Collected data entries
┄┄┄┄┄┄

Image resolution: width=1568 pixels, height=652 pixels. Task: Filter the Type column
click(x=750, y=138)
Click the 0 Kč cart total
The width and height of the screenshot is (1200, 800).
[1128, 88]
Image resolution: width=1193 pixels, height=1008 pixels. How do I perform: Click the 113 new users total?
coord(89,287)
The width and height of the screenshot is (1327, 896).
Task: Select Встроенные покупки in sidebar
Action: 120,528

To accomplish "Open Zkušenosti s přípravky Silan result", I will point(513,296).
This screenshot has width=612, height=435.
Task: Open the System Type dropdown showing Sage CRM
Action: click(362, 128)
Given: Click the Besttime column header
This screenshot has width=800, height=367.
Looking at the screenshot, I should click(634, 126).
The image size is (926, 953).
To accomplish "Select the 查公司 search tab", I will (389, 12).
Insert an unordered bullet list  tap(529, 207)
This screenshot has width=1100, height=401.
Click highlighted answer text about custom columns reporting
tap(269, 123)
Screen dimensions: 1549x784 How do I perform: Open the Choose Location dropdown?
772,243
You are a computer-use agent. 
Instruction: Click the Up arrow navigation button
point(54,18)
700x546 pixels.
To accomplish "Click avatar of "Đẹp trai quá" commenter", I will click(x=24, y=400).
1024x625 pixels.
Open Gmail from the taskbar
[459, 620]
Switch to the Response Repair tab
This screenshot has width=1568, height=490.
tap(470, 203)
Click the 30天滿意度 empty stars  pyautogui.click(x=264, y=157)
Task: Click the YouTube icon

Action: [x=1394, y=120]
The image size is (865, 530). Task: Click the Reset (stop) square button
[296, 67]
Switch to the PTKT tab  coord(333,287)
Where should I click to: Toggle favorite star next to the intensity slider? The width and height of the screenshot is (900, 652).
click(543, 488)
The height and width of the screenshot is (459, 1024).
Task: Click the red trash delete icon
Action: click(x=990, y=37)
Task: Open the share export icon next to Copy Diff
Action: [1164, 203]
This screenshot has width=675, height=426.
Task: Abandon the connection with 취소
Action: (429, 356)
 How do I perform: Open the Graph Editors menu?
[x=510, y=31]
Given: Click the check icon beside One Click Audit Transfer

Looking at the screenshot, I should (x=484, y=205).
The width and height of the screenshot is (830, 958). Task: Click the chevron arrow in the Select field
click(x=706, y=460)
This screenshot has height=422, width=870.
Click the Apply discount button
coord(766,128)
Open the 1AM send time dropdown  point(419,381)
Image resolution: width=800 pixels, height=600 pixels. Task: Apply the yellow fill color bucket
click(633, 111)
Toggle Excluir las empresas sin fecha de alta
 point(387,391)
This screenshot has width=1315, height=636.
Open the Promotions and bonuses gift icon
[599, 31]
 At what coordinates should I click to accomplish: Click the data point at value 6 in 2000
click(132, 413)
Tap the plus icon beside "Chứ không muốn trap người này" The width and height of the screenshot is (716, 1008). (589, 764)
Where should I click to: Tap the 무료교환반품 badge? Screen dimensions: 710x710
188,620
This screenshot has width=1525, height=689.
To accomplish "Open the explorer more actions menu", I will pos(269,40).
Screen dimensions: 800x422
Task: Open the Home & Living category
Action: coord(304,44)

┄┄┄┄┄┄

With the first line of the records as the start and the line holding "This screenshot has width=1100, height=401." as the end, please copy exactly those lines and no others.

Image resolution: width=1568 pixels, height=652 pixels. Task: Filter the Type column
click(x=750, y=138)
Click the 0 Kč cart total
The width and height of the screenshot is (1200, 800).
[1128, 88]
Image resolution: width=1193 pixels, height=1008 pixels. How do I perform: Click the 113 new users total?
coord(89,287)
The width and height of the screenshot is (1327, 896).
Task: Select Встроенные покупки in sidebar
Action: 120,528

To accomplish "Open Zkušenosti s přípravky Silan result", I will point(513,296).
This screenshot has width=612, height=435.
Task: Open the System Type dropdown showing Sage CRM
Action: click(362, 128)
Given: Click the Besttime column header
This screenshot has width=800, height=367.
Looking at the screenshot, I should click(634, 126).
The image size is (926, 953).
To accomplish "Select the 查公司 search tab", I will (389, 12).
Insert an unordered bullet list  tap(529, 207)
This screenshot has width=1100, height=401.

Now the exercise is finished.